Once on the International Space Station, ESA astronaut Andreas Mogensen will prepare the metal 3D printer, which weighs around 180 kg, and install it in the European Draw Rack Mark II in ESA’s Columbus module. Once installed, the printer will be controlled and monitored from Earth, allowing printing to occur without Andreas’ supervision.
The metal 3D printer technology demonstrator was developed by an industrial team led by Airbus Defense and Space SAS – which is also co-funding the project – on behalf of ESA’s Manned and Robotic Exploration Directorate.
“This in-orbit demonstration is the result of close collaboration between ESA and Airbus’ small, dynamic engineering team,” comments Patrick Crescent, Project Manager at Airbus. “But this is not just a step into the future; It is a leap in innovation in space exploration. It paves the way for the production of more complex metallic structures in space. This is a decisive advantage for the safe exploration of the Moon and Mars.”
The printer prints with a stainless steel type, which is widely used for medical implants and water treatment due to its good corrosion resistance.

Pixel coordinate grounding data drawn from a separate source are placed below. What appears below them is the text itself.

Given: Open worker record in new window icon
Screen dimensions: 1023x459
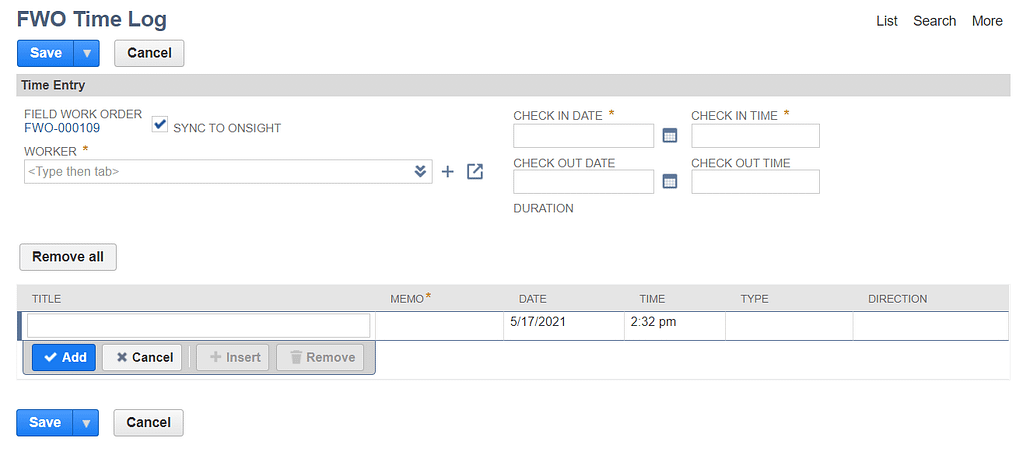Looking at the screenshot, I should (475, 172).
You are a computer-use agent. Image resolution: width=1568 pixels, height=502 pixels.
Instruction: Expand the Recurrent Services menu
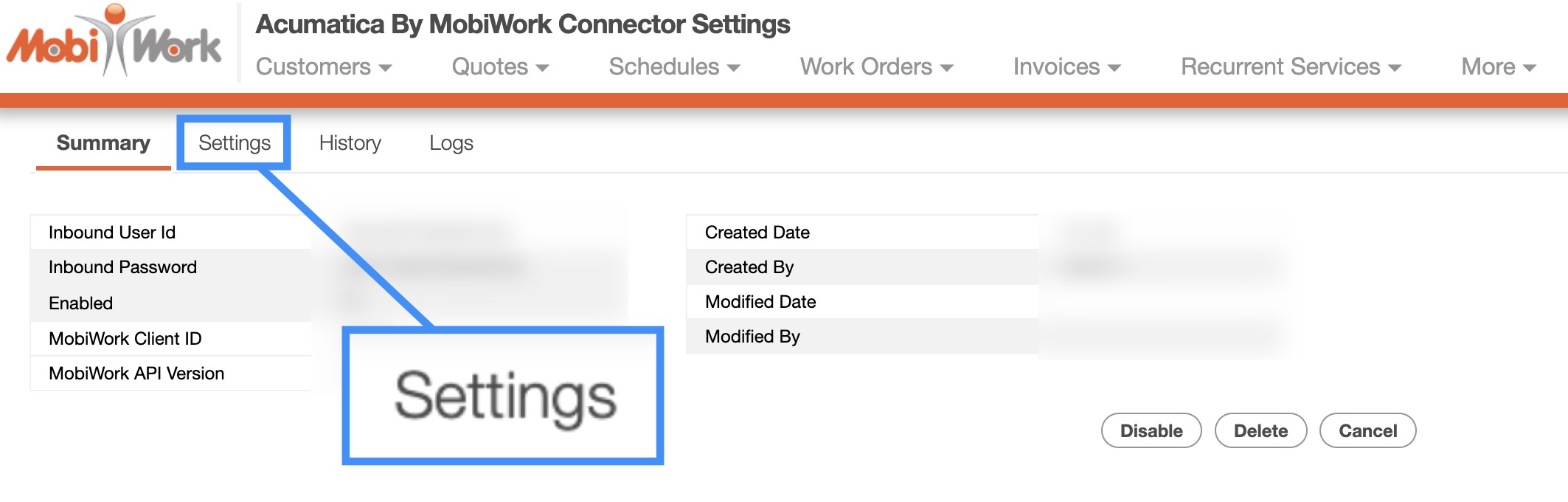click(1291, 67)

The stainless steel wire is fed into the printing area, which is heated by a high-power laser that is about a million times more powerful than your average laser pointer. As the wire dips into the molten pool, the end of the wire melts and metal is then added to the pressure.

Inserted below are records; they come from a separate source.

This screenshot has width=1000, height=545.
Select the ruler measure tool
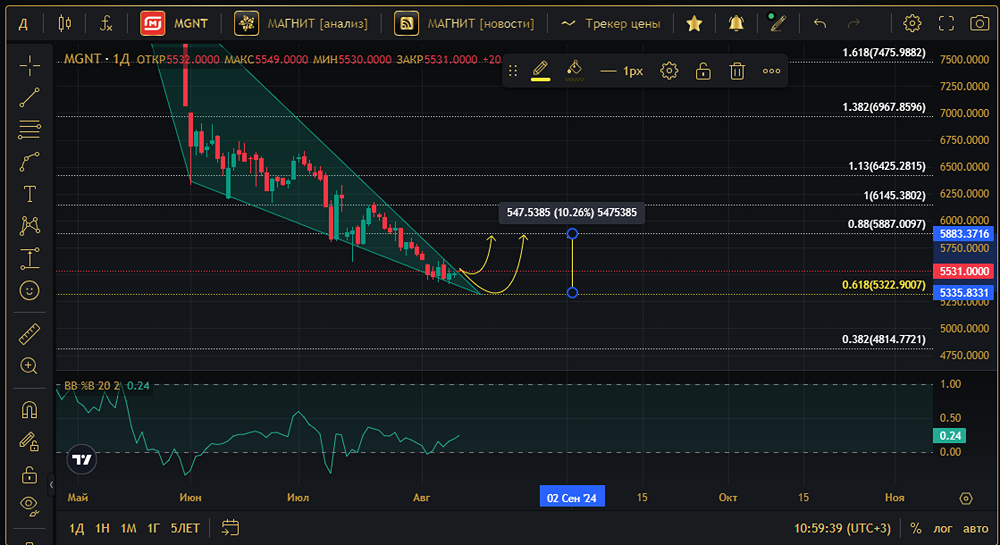point(29,334)
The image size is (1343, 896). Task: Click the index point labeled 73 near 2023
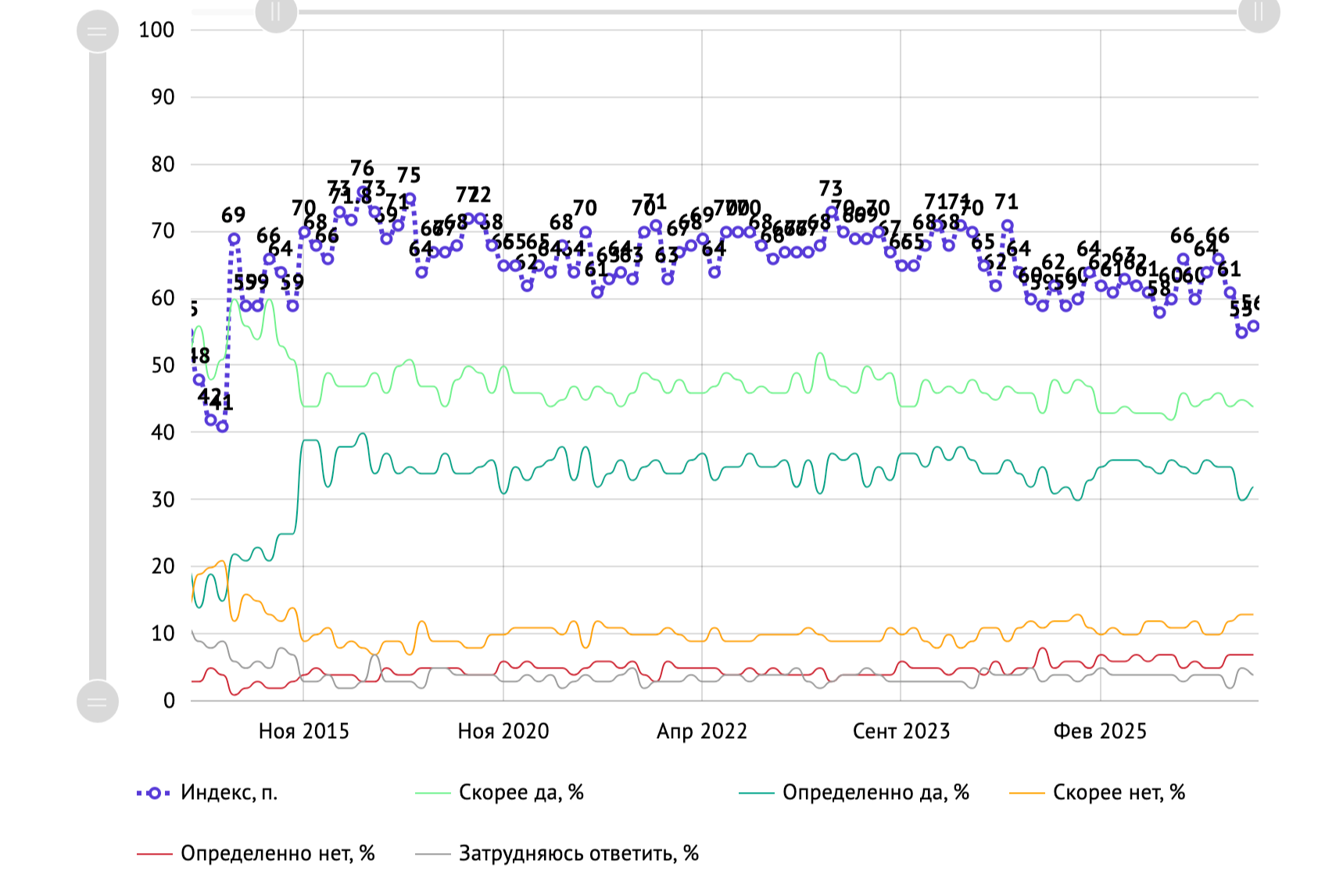(832, 212)
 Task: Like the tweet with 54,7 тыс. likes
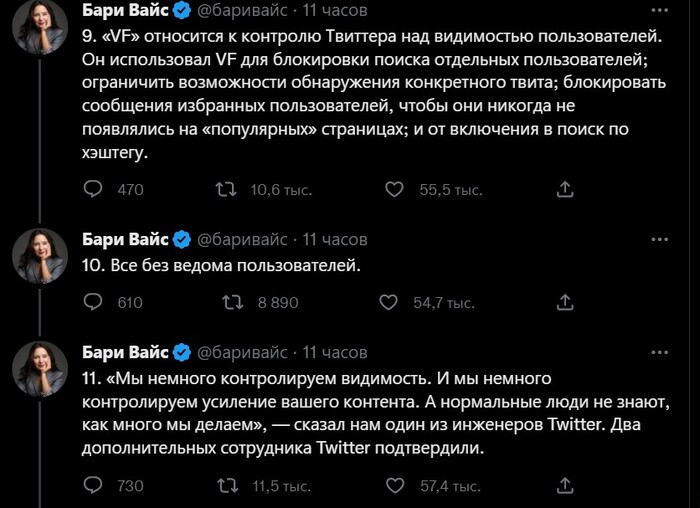(x=395, y=302)
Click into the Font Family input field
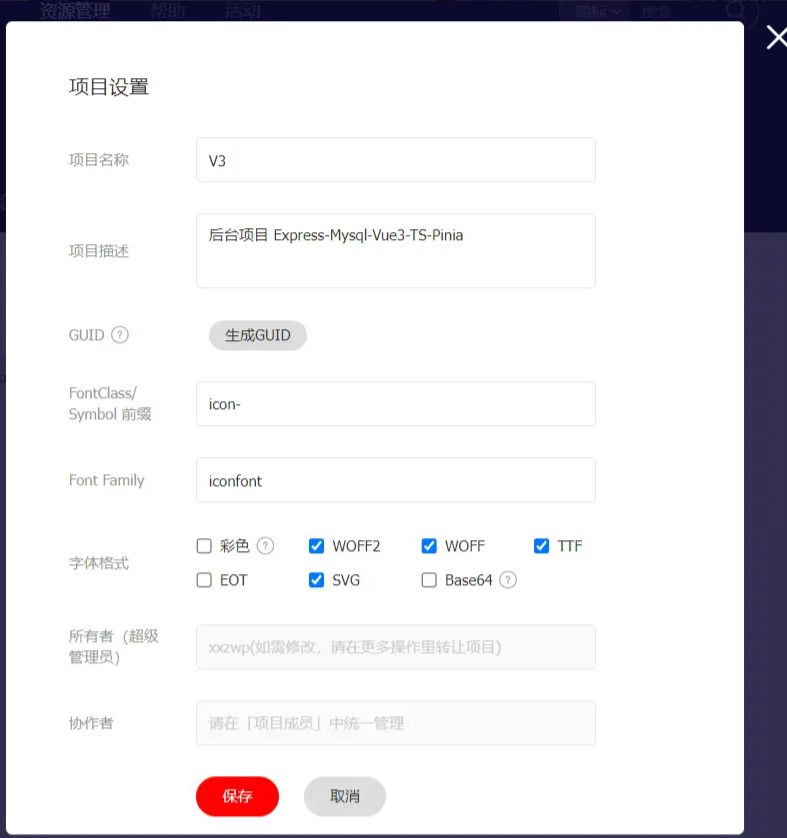Screen dimensions: 787x838 [x=396, y=480]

ESA materials engineer Advenit Makaya from ESA’s Technology, Engineering and Quality Directorate provided technical support for the project: “The melt pool of the printing process is very small, on the order of a millimeter in diameter, so the surface tension of the liquid metal drops.” holds it securely in place in weightlessness. Still, the melting point of stainless steel is around 1400°C, so the printer operates in a completely sealed enclosure, preventing excess heat or fumes from reaching the space station crew. And before printing begins, the printer’s internal oxygen atmosphere must be vented into space and replaced with nitrogen – the hot stainless steel would oxidize if exposed to the oxygen.”
Shapes and sizes
Test print for a metal 3D printer
Four interesting shapes were selected to test the performance of the metal 3D printer. These initial objects will be compared to the same shapes printed on the ground, called reference prints, to see how the space environment affects the printing process. The four prints are all smaller than a soda can, weigh less than 250g per print and take approximately two to four weeks to print. Due to noise regulations on the space station, scheduled printing time is limited to four hours per day – the printer’s fans and motor are relatively loud.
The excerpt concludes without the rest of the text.